Currently, we have two children, a 5-Year-Old and a 19-Month-Old.
Observing our children this far has been interesting. Our oldest was two years old when we came to China and she could speak English really well. She could speak in sentences and had a quickly growing vocabulary. When we arrived in China, she would mock Chinese words if someone was trying to teach her a new word, but she obviously opted to speak in English. The sudden “culture shock” of everyone around her changing to speaking only Chinese made her more bashful than she was normally. She didn’t have a good attitude about it at first and it was probably scary for her. She only knew two kinds of people existed, you were “Chinese,” or you were “English”.
As time passed, we encouraged our daughter to learn Chinese. It was a struggle at first for her. Those who watched her while we were in language school also had a slight struggle since there was a language barrier. She eventually learned the essential words but still was shy to speak the language to people she knew only spoke Chinese. She then had a tutor that would sit down and go over flash cards with her and play with her. She started to enjoy Chinese more and more. Her tutor could speak both languages and so our daughter would often switch between the two with her or she would respond in English to a question asked in Chinese.
After two years of living in China, we returned to the States for three months where she had no problems communicating in English. She loves to talk. When we came back to China, we weren’t sure how much she would remember since she didn’t speak Chinese for 3 months. Once we arrived back, it was like she just turned it back on and starting speaking Chinese again. Some of it did take a while to come back but she was eager to learn this time and had a good attitude about it. She started playing with the neighborhood kids and we enrolled her in kindergarten and now her Chinese is really starting to take off, though her English is still more advanced.

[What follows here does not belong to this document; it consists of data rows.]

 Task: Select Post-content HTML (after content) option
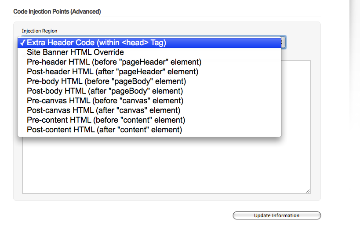click(x=104, y=130)
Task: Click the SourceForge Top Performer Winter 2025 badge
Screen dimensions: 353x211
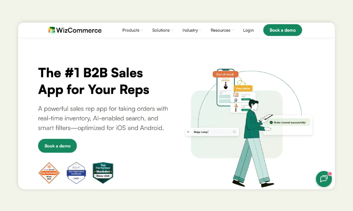Action: pos(49,173)
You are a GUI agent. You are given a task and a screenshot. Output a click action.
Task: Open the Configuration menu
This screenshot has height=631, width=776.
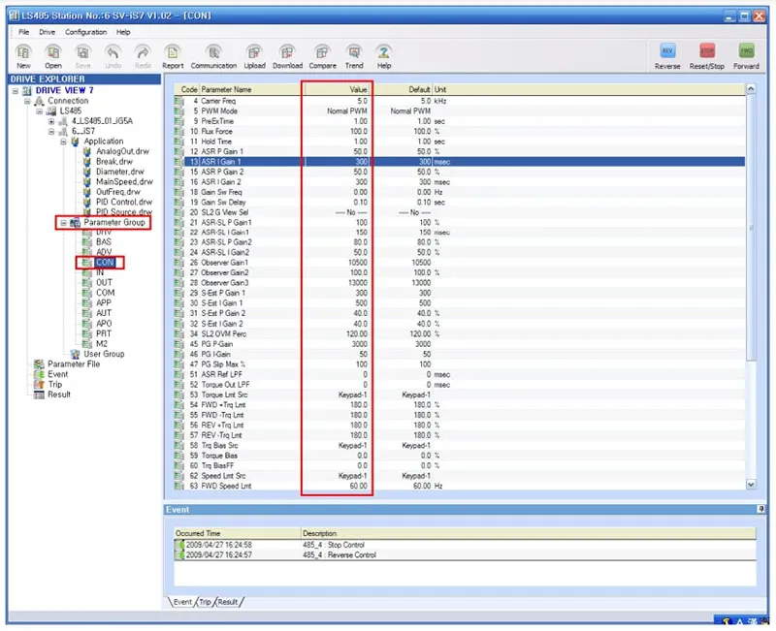click(x=85, y=32)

Now, you will find here switching back and forth between the languages often. I can speak to her in either language and usually, it is fine. If she doesn’t understand a Chinese word, she will ask in Chinese “what does that word mean”? If she doesn’t know the word in Chinese, she will just substitute it with an English word or vice versa.
Our second daughter was born in China. As soon as she was born she heard Chinese and English almost simultaneously. As she has grown up in China, only spending 3 months of her 19 months alive in the States, she has heard an equal amount of Chinese and English. Her first words “Mama”, “Baba” and “Bye Bye” can actually be considered first words in both languages. The “baby talk” that she does sounds Chinese as you can hear her make noises with tones. She is starting to build a vocabulary of words that she can say in both Chinese and English words with the amount of words being the same. She doesn’t speak in sentences yet in either language. But she does understand when you speak to her in Chinese or English. I will say “come here” in Chinese and she comes over to me. I will say “go to your room” in English and she goes to her room.